→ Target position records:
= = = =

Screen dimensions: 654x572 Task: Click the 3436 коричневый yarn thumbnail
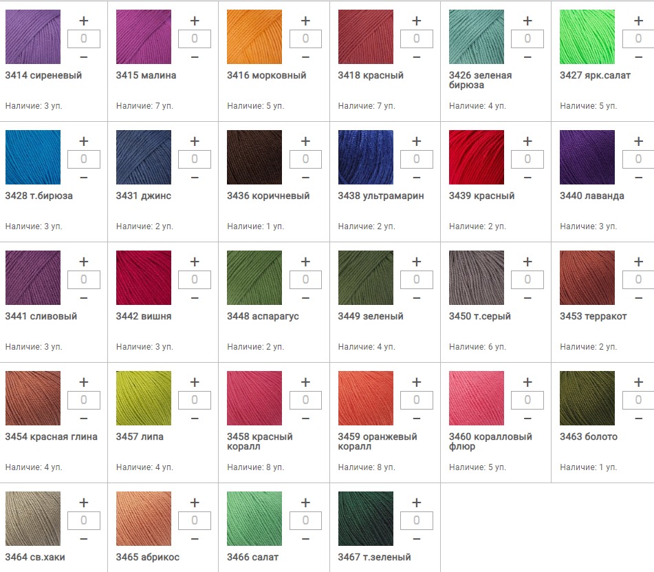254,157
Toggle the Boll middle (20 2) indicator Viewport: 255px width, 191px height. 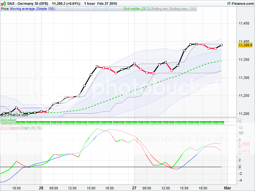pyautogui.click(x=137, y=9)
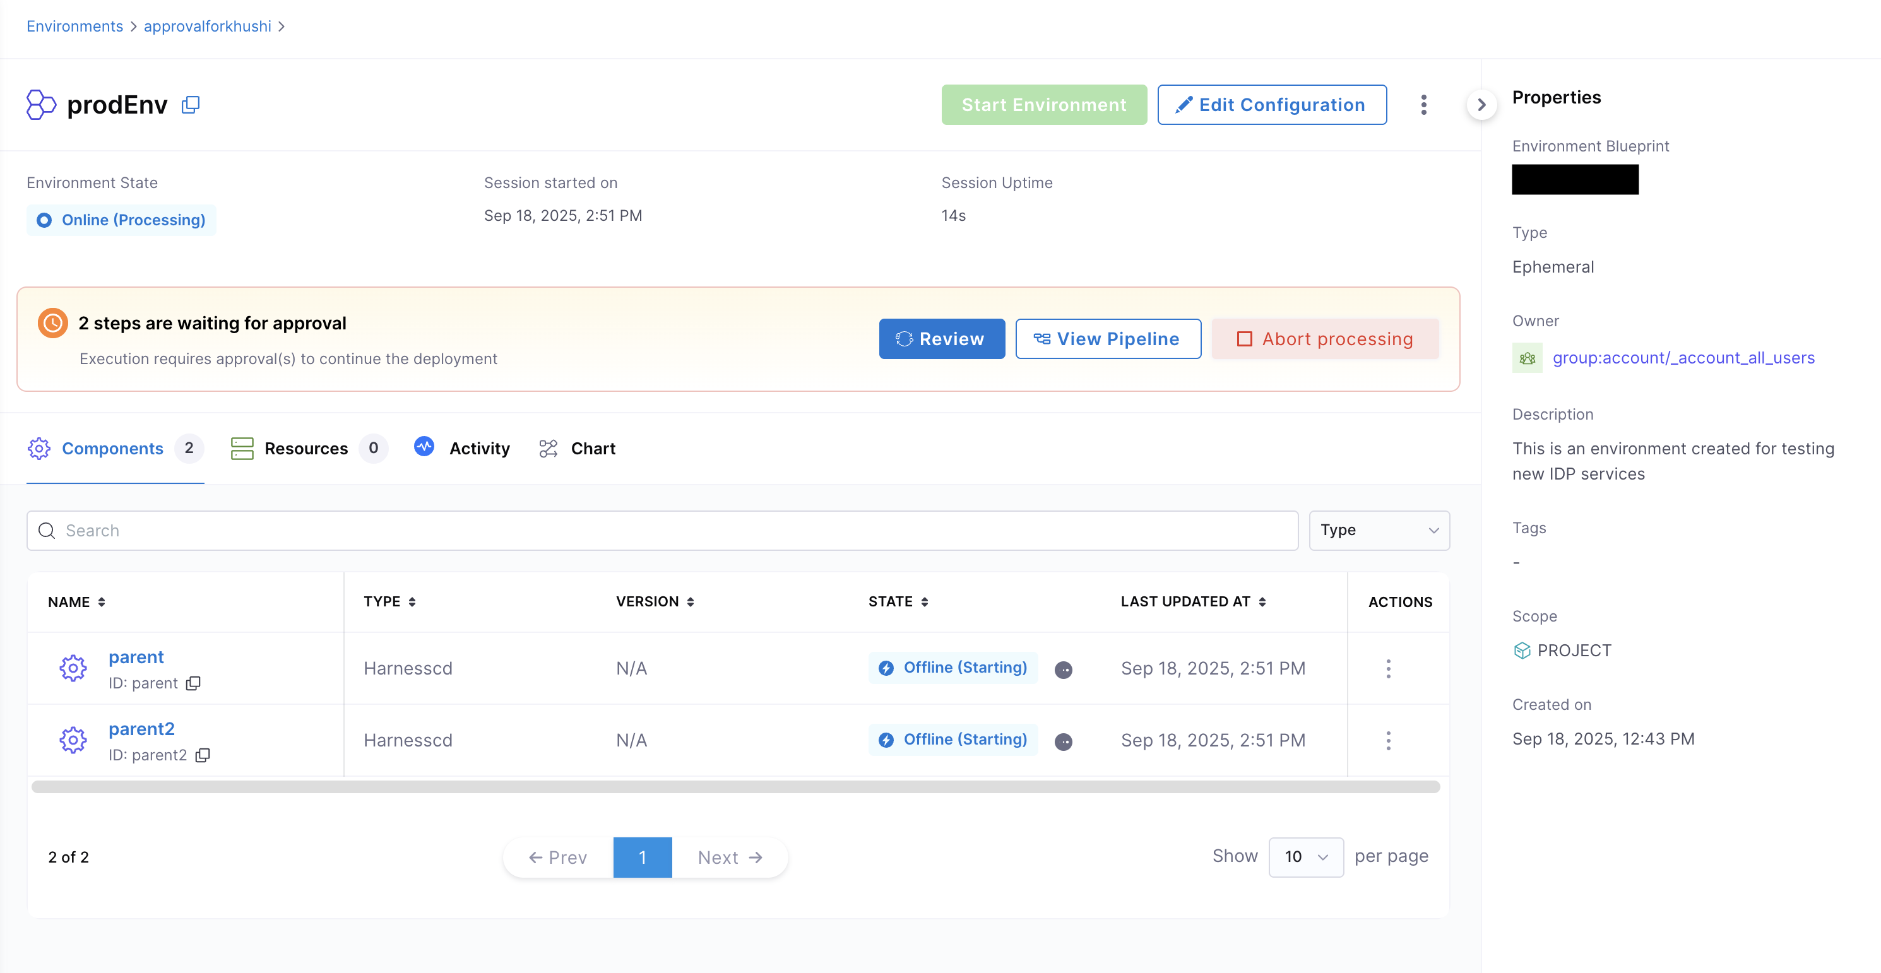1881x973 pixels.
Task: Open actions menu for parent2 row
Action: tap(1387, 740)
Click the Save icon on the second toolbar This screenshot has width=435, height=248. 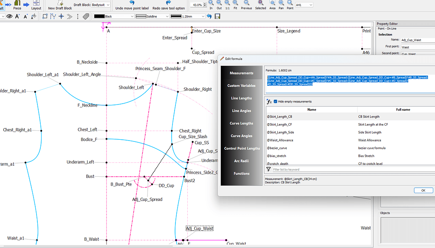(217, 16)
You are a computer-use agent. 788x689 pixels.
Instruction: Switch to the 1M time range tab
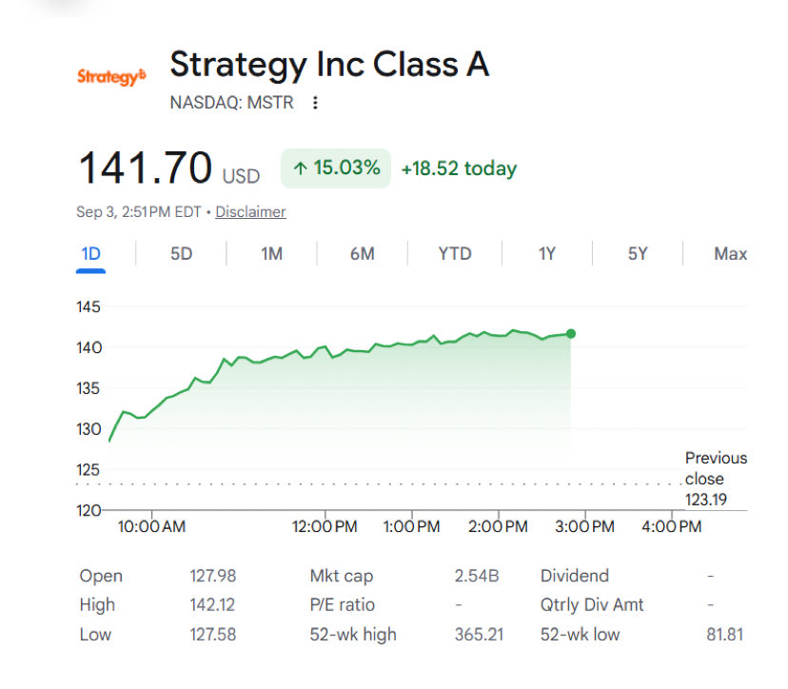tap(271, 254)
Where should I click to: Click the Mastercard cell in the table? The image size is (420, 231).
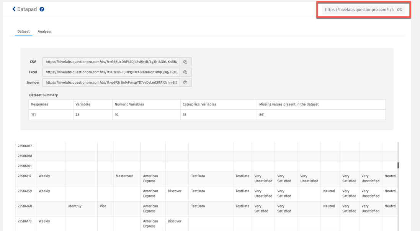(x=124, y=176)
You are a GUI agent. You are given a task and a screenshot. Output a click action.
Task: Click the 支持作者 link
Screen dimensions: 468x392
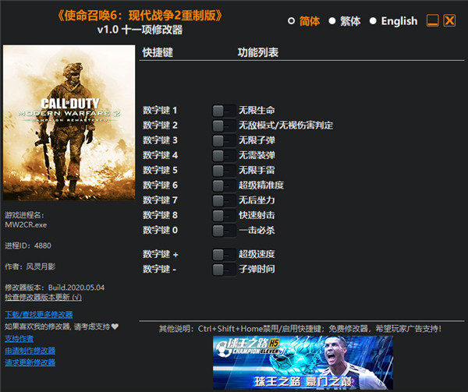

= = = =

→ DIRECTIONS: Collect every line of the material that contains the string "agent", matching case exactly.

→ THE ANSWER:
You are a computer-use agent. 788x689 pixels.
You are a GUI agent. You are given a task and a screenshot. Output a click action.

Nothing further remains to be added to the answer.